> [Extracted data]:
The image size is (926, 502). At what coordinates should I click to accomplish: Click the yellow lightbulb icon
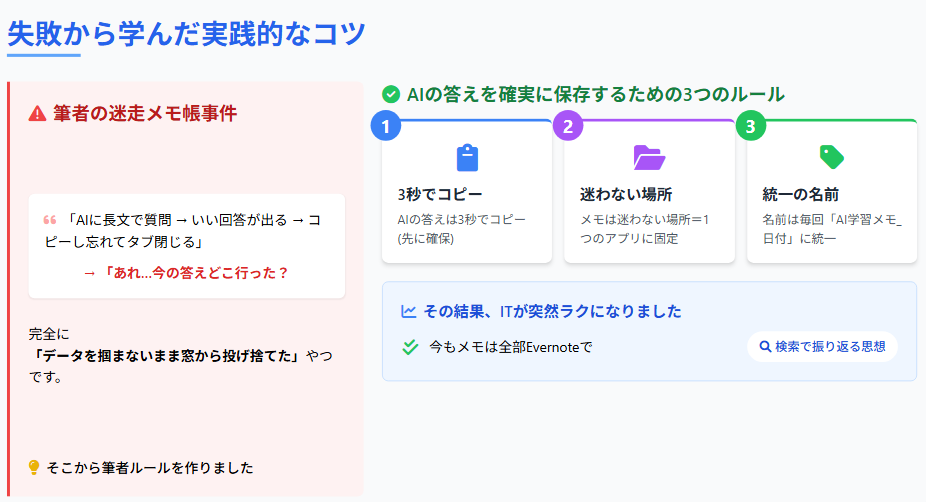pos(34,467)
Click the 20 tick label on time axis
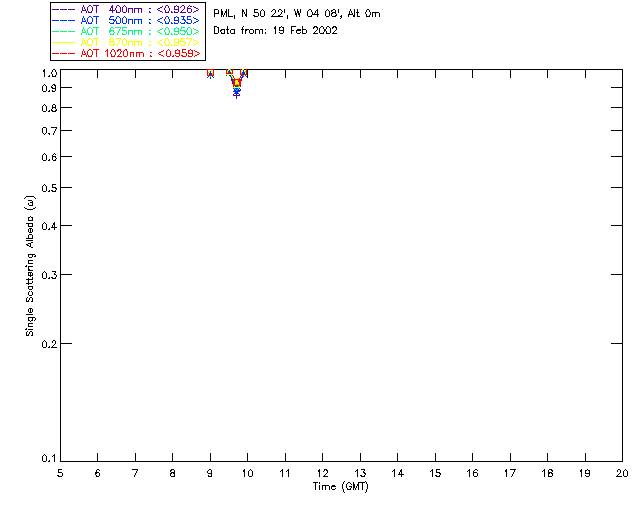Image resolution: width=640 pixels, height=512 pixels. tap(622, 473)
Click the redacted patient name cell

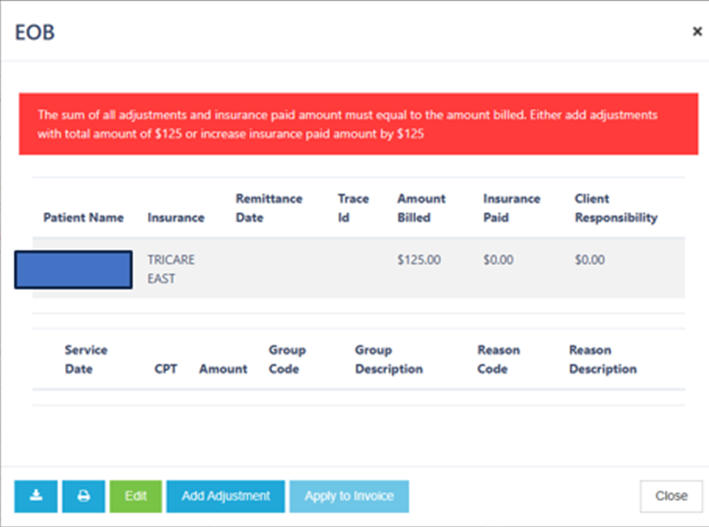[73, 270]
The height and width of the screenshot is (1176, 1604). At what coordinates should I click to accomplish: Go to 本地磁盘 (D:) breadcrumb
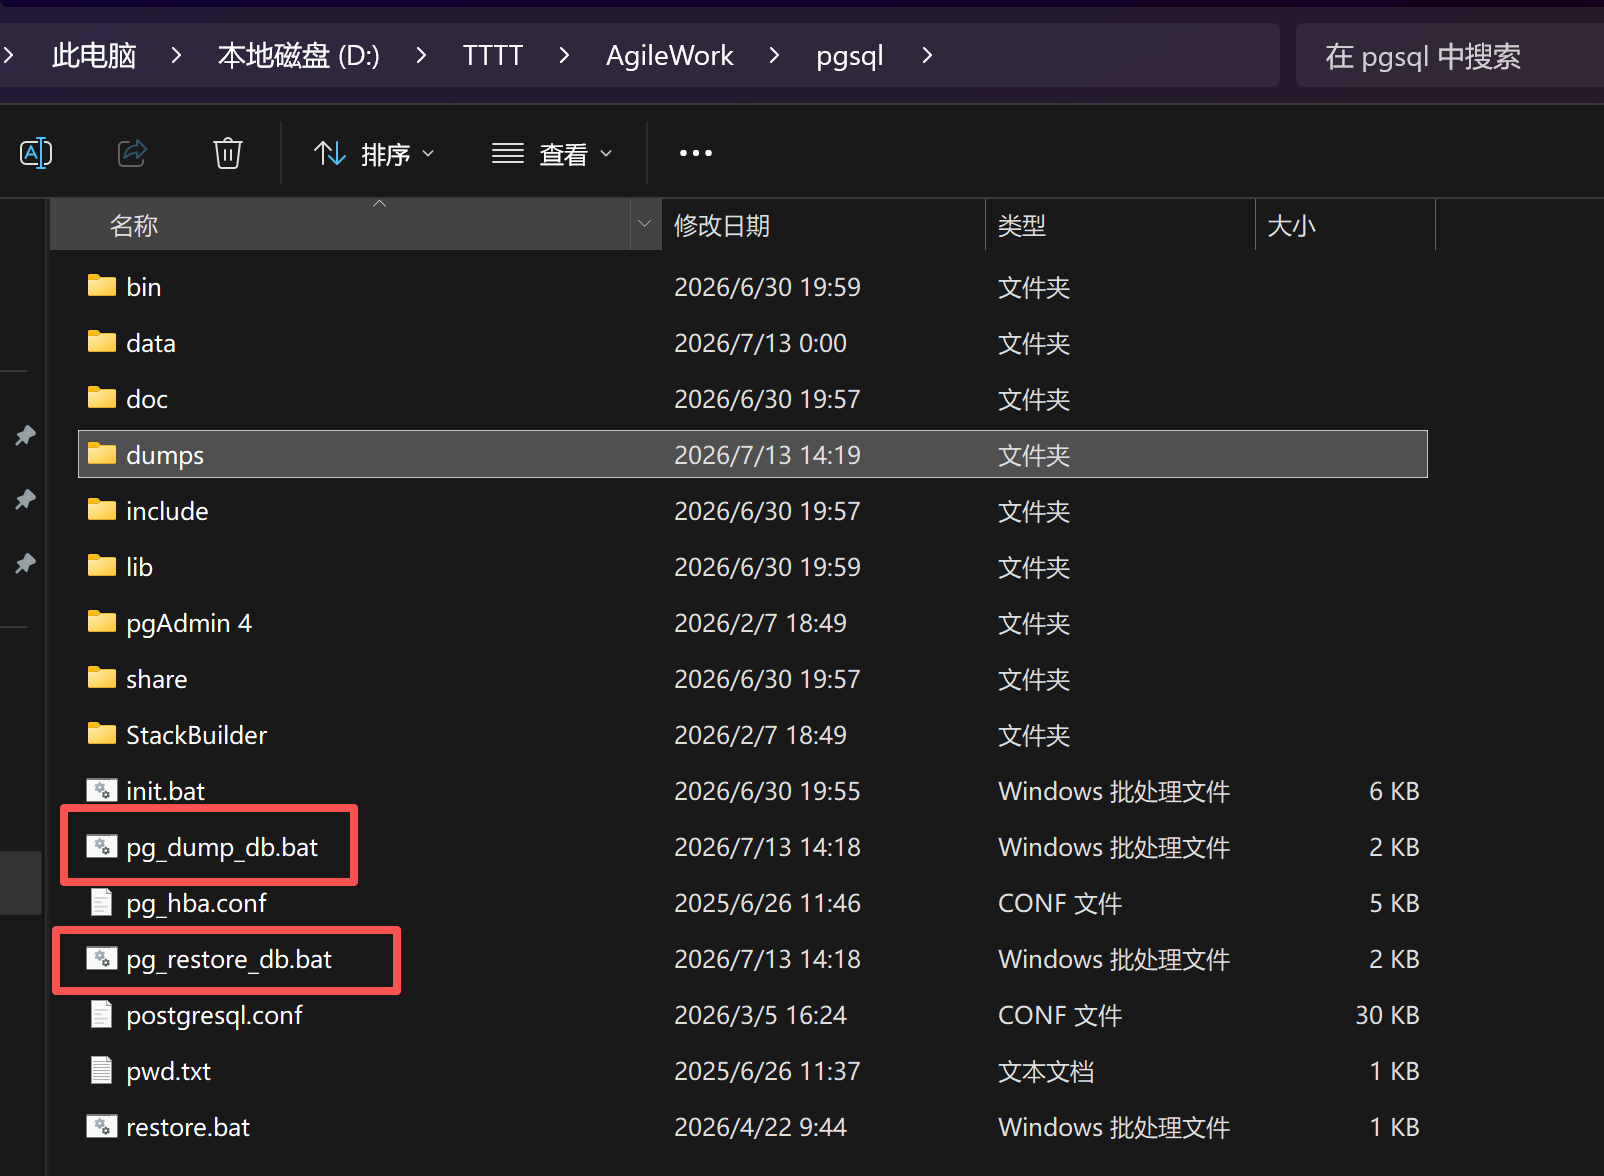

> [Required work]: In the copy, each entry above must match exactly, and no picture may be carried over.

> [Exercise answer]:
The image size is (926, 502). At what coordinates should I click to accomplish: Click the yellow lightbulb icon
pos(34,467)
Click the 20 tick label on time axis
Image resolution: width=640 pixels, height=512 pixels. tap(622, 473)
Click the redacted patient name cell

[73, 270]
The height and width of the screenshot is (1176, 1604). At what coordinates should I click to accomplish: Go to 本地磁盘 (D:) breadcrumb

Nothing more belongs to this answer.